Agentes acusados de roubar dinheiro em escombros após terremoto geram revolta na Venezuela
A Venezuela, ainda se recuperando de fortes terremotos que atingiram o norte do país, enfrenta um escândalo de corrupção que chocou a população. Agentes do Corpo de Investigações Científicas, Penais e Criminalísticas (CICPC), ligados ao regime chavista, foram acusados de roubar dinheiro encontrado entre os escombros de prédios destruídos.
Moradores indignados publicaram vídeos nas redes sociais, que rapidamente viralizaram, mostrando as acusações diretas contra os oficiais. A situação gerou uma onda de revolta e condenação em todo o país, evidenciando a fragilidade e a desconfiança em meio à crise humanitária.
O caso ganhou repercussão internacional, com o jornal espanhol El Debate noticiando as prisões e a reação do governo. As informações apontam para uma ação rápida das autoridades, buscando conter a indignação popular e reafirmar o compromisso com a justiça, conforme divulgado pelo El Debate.
Prisão e Reação Oficial do Regime Chavista
Quatro agentes chavistas foram presos na última terça-feira, 30 de maio, sob a acusação de se apropriar de “bens econômicos” em áreas atingidas pelo terremoto na Venezuela, especificamente no estado de La Guaira, próximo a Caracas. Essa região foi uma das mais afetadas pelos dois fortes tremores registrados em 24 de maio.
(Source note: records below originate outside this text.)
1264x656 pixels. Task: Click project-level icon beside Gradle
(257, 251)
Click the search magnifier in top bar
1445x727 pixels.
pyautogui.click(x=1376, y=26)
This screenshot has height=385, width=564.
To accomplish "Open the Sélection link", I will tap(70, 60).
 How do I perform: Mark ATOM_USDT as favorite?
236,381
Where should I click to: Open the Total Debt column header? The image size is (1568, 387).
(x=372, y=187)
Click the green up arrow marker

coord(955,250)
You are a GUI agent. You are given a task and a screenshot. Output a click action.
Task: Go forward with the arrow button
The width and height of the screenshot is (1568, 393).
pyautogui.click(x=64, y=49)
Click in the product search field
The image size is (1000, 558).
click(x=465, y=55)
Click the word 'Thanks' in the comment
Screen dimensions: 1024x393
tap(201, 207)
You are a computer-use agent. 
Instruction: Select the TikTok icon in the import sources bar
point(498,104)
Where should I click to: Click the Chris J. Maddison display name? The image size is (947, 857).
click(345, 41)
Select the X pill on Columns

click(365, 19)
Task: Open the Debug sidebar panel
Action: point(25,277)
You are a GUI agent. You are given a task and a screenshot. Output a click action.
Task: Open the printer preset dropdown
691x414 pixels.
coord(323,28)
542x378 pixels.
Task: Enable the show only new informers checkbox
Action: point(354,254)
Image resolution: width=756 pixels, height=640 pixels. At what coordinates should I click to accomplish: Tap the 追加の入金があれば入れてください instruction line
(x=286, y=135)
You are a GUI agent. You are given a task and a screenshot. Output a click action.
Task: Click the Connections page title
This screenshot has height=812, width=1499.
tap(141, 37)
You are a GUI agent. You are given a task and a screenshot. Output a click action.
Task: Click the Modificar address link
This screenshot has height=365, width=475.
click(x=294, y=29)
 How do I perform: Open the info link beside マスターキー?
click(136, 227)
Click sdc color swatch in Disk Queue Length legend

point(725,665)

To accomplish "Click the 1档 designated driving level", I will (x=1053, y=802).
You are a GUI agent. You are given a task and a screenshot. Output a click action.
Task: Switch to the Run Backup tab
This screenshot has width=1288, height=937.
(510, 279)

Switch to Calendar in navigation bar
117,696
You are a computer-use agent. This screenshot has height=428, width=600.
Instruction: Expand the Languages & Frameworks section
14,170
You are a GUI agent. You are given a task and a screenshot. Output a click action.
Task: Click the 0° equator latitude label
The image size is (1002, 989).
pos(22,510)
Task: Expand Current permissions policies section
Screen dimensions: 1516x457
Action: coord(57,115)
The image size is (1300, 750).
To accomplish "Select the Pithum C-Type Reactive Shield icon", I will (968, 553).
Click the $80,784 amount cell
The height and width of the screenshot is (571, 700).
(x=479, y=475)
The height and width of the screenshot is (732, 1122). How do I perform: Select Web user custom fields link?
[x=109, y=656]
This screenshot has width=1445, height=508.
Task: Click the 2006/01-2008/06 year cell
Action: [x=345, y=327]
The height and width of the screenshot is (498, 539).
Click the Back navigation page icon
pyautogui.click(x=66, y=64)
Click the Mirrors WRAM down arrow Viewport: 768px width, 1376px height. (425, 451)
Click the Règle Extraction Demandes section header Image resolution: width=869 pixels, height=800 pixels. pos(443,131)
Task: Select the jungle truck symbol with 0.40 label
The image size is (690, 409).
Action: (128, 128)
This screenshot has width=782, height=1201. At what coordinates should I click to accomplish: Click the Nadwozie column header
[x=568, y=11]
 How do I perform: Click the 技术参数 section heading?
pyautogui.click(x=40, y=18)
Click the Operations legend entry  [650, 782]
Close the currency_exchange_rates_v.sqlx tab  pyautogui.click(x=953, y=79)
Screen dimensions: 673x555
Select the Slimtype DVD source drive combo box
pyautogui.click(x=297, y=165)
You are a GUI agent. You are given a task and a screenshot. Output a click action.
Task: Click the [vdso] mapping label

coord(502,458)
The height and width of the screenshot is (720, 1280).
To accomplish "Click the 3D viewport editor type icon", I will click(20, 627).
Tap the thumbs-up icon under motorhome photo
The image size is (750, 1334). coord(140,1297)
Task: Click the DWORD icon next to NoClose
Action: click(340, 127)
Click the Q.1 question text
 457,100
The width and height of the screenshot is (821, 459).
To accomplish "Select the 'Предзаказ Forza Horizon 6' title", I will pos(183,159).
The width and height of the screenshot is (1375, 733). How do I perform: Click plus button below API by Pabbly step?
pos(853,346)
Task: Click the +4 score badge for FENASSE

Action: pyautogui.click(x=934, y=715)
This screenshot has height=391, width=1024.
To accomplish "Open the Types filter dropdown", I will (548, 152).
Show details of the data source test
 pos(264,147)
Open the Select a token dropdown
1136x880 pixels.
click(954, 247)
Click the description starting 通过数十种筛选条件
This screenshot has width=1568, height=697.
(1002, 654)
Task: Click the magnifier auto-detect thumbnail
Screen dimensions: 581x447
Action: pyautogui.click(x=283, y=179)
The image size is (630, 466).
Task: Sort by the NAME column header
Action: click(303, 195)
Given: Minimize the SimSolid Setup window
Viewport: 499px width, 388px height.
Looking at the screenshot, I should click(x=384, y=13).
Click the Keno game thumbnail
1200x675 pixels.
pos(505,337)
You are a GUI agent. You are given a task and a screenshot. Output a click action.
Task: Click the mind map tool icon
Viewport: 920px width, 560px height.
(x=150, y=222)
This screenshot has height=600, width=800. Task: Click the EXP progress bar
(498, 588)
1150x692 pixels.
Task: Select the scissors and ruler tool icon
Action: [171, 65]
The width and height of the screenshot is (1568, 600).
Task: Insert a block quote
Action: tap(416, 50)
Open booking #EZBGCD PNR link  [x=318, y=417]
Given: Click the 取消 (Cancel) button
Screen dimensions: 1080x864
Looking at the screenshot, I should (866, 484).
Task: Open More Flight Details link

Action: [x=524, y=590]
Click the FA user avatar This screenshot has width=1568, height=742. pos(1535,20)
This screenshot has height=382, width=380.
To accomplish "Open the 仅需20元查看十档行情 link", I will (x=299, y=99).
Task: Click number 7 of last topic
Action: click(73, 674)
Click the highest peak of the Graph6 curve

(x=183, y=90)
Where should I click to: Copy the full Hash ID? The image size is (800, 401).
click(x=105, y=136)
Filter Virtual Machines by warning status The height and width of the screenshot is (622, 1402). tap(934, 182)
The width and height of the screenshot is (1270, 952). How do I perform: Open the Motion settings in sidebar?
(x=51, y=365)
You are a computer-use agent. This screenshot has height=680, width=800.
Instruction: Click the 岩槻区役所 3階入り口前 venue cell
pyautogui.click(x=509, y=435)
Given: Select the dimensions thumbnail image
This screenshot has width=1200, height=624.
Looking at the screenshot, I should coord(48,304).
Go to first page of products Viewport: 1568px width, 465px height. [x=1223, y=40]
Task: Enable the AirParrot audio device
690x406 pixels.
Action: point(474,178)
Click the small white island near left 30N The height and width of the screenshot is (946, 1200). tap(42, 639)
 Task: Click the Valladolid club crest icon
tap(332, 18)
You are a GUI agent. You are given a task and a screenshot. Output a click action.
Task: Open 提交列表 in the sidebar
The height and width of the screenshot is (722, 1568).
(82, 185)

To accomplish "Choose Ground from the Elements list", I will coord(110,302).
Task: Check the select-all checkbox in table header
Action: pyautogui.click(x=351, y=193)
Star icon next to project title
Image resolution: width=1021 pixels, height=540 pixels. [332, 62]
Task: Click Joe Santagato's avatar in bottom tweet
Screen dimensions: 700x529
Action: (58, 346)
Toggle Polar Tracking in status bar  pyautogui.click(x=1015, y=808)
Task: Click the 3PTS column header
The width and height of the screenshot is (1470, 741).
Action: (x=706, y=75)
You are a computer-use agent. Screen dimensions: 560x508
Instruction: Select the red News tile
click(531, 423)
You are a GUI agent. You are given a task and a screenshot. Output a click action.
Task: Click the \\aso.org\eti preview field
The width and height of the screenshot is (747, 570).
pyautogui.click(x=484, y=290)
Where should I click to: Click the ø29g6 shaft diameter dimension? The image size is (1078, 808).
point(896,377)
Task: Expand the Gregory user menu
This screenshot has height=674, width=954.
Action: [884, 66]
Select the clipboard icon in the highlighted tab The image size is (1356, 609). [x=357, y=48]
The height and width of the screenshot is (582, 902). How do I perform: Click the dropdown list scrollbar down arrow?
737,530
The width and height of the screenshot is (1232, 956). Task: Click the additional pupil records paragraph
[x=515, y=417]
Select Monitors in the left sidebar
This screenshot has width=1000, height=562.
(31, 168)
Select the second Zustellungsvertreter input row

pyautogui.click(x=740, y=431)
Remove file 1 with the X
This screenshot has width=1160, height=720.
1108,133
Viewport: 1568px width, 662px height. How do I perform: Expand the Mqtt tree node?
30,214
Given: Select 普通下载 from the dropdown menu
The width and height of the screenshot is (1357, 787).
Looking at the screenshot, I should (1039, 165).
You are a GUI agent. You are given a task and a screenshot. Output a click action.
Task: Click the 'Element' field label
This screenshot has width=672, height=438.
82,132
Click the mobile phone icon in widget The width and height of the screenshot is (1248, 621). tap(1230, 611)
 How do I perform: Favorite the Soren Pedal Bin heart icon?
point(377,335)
Além da prisão, os agentes foram imediatamente expulsos do CICPC, uma das principais forças de investigação criminal do país, e serão apresentados à Justiça. A medida busca enviar um sinal claro de intolerância a atos de corrupção, especialmente em um momento tão delicado para a nação.
Douglas Rico, diretor do CICPC, afirmou que os agentes “se desviaram de seus deveres” e se aproveitaram das ações de resgate e assistência humanitária. Segundo ele, a apropriação de valores em meio aos escombros é um desvio grave de conduta que não será tolerado.
A Indignação Popular e a Resposta do Governo
Os vídeos que circularam nas redes sociais foram cruciais para expor o problema. Eles mostram moradores confrontando um agente do CICPC, que estaria com dólares em espécie. Nas imagens, cidadãos aparecem rasgando o dinheiro e gritando “vergonha”, expressando a fúria e o desamparo diante da situação.
O caso provocou uma forte reação do ministro do Interior e número dois do chavismo, Diosdado Cabello. Em seu canal no Telegram, Cabello classificou os atos dos agentes como “indecentes e imorais” e prometeu que eles serão julgados e punidos rigorosamente.
Cabello reiterou o compromisso de ser “totalmente intolerante contra aqueles que, fazendo uso de seu uniforme, cometam atos contra a moral, contra os bons costumes” em meio à tragédia. A oposição venezuelana também criticou veementemente os “funcionários do regime” por se aproveitarem da vulnerabilidade das vítimas.
O Cenário da Tragédia e a Ajuda Humanitária
Os terremotos que abalaram a Venezuela, de magnitudes 7,2 e 7,5, deixaram um rastro devastador. O presidente do Parlamento, o chavista Jorge Rodríguez, informou que o número de mortos já atingiu 2.295, com 11.267 feridos, evidenciando a escala da catástrofe.
A Organização Internacional para as Migrações (OIM), ligada à ONU, estimou que até 6,76 milhões de pessoas podem ter sido afetadas, conforme declaração da porta-voz Zoe Brennan, citada pela agência EFE. As autoridades também registraram mais de 780 réplicas desde os tremores principais.
Apesar do cenário desolador, a solidariedade internacional tem sido notável. A Venezuela recebeu 707.063 toneladas de ajuda humanitária de diversos países, incluindo El Salvador, México, Suíça, Espanha e Estados Unidos, conforme informou a líder chavista Delcy Rodríguez.
Contudo, o impacto econômico é gigantesco. Uma avaliação preliminar do Programa das Nações Unidas para o Desenvolvimento (Pnud), baseada em análise digital rápida por satélite, aponta que as perdas em moradias, veículos, comércios e outras estruturas chegam a impressionantes US$ 6,7 bilhões. Este contexto de destruição e necessidade torna o roubo de dinheiro por parte de agentes do Estado ainda mais revoltante para a população.